Tonantzitlolone is a nanomolar potency activator of transient receptor potential canonical 1/4/5 channels.[Pubmed:29859013]
Br J Pharmacol. 2018 Aug;175(16):3361-3368.
BACKGROUND AND PURPOSE: The diterpene ester tonantzitlolone (TZL) is a natural product, which displays cytotoxicity towards certain types of cancer cell such as renal cell carcinoma cells. The effect is similar to that of (-)-Englerin A, and so, although it is chemically distinct, we investigated whether TZL also targets transient receptor potential canonical (TRPC) channels of the 1, 4 and 5 type (TRPC1/4/5 channels).
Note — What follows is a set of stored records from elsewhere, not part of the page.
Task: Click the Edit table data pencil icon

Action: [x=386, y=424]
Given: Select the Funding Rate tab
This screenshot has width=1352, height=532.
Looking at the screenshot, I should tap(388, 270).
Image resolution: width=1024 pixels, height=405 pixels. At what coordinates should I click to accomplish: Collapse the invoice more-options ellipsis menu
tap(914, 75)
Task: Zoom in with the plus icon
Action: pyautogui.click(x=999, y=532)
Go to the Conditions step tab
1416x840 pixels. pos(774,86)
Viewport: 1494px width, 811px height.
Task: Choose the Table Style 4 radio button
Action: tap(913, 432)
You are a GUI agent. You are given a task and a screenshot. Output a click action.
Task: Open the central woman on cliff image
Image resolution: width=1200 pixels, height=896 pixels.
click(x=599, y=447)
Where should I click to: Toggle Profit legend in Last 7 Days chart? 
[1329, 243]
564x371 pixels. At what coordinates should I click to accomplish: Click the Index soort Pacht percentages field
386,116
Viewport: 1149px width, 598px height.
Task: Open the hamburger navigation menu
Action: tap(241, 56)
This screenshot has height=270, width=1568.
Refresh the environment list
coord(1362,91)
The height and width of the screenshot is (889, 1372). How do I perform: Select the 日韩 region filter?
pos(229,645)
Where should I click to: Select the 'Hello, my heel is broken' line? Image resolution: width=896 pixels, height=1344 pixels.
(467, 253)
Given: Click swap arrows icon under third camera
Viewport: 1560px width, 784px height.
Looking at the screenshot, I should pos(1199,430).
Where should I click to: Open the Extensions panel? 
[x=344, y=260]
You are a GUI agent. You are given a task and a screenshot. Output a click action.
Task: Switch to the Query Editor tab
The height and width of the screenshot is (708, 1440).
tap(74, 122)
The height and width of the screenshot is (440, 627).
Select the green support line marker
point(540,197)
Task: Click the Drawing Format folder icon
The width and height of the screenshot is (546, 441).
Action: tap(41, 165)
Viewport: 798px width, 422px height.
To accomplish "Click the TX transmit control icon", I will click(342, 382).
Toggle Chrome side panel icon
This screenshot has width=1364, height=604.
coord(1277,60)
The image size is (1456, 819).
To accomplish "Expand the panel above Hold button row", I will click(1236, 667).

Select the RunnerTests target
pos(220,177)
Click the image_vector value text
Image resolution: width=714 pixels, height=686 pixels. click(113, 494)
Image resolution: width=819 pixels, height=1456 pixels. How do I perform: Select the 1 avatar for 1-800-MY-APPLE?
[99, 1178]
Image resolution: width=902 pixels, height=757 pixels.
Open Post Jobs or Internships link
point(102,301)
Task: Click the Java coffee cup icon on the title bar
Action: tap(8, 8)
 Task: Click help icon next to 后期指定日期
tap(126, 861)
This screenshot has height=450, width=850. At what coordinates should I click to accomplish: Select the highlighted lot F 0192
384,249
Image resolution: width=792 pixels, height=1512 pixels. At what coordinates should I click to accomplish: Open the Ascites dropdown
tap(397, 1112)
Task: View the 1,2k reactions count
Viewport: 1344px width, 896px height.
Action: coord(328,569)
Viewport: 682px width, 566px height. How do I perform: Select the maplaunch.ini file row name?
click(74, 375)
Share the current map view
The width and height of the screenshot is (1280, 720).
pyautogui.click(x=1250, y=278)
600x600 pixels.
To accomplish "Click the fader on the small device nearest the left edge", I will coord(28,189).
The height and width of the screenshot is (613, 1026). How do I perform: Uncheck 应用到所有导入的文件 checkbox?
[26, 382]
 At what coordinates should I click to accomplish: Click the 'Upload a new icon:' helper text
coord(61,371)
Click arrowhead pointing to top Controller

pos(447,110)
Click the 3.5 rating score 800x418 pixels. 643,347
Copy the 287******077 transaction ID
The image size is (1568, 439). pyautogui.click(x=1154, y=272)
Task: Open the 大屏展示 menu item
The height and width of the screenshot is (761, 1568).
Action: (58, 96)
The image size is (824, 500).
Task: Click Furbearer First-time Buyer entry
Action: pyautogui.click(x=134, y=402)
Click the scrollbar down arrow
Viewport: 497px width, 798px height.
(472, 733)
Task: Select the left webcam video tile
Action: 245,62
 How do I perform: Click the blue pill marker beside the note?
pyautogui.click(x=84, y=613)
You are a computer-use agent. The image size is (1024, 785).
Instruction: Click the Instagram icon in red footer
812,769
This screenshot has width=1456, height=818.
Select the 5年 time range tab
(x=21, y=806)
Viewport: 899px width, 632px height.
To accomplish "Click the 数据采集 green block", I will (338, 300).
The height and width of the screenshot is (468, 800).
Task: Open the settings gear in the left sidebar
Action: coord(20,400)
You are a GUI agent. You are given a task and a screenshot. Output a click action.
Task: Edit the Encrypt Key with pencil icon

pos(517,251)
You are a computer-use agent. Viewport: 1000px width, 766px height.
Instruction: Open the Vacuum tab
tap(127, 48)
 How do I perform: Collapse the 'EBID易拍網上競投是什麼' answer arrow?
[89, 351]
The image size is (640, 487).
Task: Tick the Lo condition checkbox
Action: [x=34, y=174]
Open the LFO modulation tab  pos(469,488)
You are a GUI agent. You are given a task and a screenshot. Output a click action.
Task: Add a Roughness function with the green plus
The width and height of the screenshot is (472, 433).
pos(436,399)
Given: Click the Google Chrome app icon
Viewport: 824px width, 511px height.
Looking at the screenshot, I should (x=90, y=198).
EXPERIMENTAL APPROACH: The effects of TZL on renal cell carcinoma A498 cells natively expressing TRPC1 and TRPC4, modified HEK293 cells overexpressing TRPC4, TRPC5, TRPC4-TRPC1 or TRPC5-TRPC1 concatemer, TRPC3 or TRPM2, or CHO cells overexpressing TRPV4 were studied by determining changes in intracellular Ca(2+) , or whole-cell or excised membrane patch-clamp electrophysiology. KEY RESULTS: TZL induced an elevation of intracellular Ca(2+) in A498 cells, similar to that evoked by Englerin A. TZL activated overexpressed channels with EC50 values of 123 nM (TRPC4), 83 nM (TRPC5), 140 nM (TRPC4-TRPC1) and 61 nM (TRPC5-TRPC1). These effects of TZL were reversible on wash-out and potently inhibited by the TRPC1/4/5 inhibitor Pico145. TZL activated TRPC5 channels when bath-applied to excised outside-out but not inside-out patches. TZL failed to activate endogenous store-operated Ca(2+) entry or overexpressed TRPC3, TRPV4 or TRPM2 channels in HEK 293 cells. CONCLUSIONS AND IMPLICATIONS: TZL is a novel potent agonist for TRPC1/4/5 channels, which should be useful for testing the functionality of this type of ion channel and understanding how TRPC1/4/5 agonists achieve selective cytotoxicity against certain types of cancer cell.